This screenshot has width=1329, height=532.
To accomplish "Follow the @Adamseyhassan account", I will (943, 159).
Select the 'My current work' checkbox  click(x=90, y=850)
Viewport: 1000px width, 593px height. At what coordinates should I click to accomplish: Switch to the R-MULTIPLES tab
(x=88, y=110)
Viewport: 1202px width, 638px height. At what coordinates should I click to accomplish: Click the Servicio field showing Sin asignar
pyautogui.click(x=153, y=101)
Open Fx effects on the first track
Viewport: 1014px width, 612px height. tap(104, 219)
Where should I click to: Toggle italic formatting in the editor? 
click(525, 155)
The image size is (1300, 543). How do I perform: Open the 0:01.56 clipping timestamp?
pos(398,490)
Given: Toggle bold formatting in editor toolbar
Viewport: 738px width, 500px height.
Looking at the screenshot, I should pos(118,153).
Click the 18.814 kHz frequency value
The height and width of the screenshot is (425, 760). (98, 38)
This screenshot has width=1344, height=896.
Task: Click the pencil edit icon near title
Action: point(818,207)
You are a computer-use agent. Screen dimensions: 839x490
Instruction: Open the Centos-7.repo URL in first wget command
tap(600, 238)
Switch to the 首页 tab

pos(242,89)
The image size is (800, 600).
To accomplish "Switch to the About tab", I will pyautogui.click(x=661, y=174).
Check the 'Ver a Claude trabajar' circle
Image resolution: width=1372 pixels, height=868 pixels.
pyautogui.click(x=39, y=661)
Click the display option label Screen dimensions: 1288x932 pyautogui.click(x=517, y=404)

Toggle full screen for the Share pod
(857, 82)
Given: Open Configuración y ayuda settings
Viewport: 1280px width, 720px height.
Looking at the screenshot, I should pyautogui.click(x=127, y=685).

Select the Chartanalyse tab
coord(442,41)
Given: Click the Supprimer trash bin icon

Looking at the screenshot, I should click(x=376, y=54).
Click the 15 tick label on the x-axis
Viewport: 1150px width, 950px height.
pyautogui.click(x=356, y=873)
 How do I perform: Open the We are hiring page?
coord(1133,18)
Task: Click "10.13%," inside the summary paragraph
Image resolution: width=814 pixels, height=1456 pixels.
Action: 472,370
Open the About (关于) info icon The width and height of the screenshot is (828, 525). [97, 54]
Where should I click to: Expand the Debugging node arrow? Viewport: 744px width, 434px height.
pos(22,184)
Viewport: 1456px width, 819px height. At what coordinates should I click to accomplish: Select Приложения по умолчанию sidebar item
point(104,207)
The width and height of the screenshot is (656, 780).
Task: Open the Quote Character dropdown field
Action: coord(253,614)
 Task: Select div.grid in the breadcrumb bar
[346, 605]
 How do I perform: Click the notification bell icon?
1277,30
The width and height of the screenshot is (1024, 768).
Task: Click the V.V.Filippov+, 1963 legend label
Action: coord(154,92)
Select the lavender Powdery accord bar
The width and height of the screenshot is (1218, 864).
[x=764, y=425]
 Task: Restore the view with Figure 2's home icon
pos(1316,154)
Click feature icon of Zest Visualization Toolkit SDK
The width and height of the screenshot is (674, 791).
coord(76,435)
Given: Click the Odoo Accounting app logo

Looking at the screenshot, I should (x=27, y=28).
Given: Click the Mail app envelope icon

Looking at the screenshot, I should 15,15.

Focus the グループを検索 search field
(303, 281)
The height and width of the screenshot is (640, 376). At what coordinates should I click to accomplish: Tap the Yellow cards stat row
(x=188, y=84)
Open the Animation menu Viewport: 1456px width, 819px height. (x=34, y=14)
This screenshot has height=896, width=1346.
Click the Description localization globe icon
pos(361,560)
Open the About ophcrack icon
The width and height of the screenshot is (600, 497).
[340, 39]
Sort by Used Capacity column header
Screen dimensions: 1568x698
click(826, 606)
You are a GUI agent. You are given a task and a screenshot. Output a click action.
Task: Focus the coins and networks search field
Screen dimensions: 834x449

**Exercise description**. Retype the rows from the line containing "Open the Animation" through the last row, including both ends.

**Answer to the task**.
Open the Animation menu Viewport: 1456px width, 819px height. (x=34, y=14)
This screenshot has height=896, width=1346.
Click the Description localization globe icon
pos(361,560)
Open the About ophcrack icon
The width and height of the screenshot is (600, 497).
[340, 39]
Sort by Used Capacity column header
Screen dimensions: 1568x698
click(826, 606)
You are a GUI agent. You are given a task and a screenshot. Output a click action.
Task: Focus the coins and networks search field
Screen dimensions: 834x449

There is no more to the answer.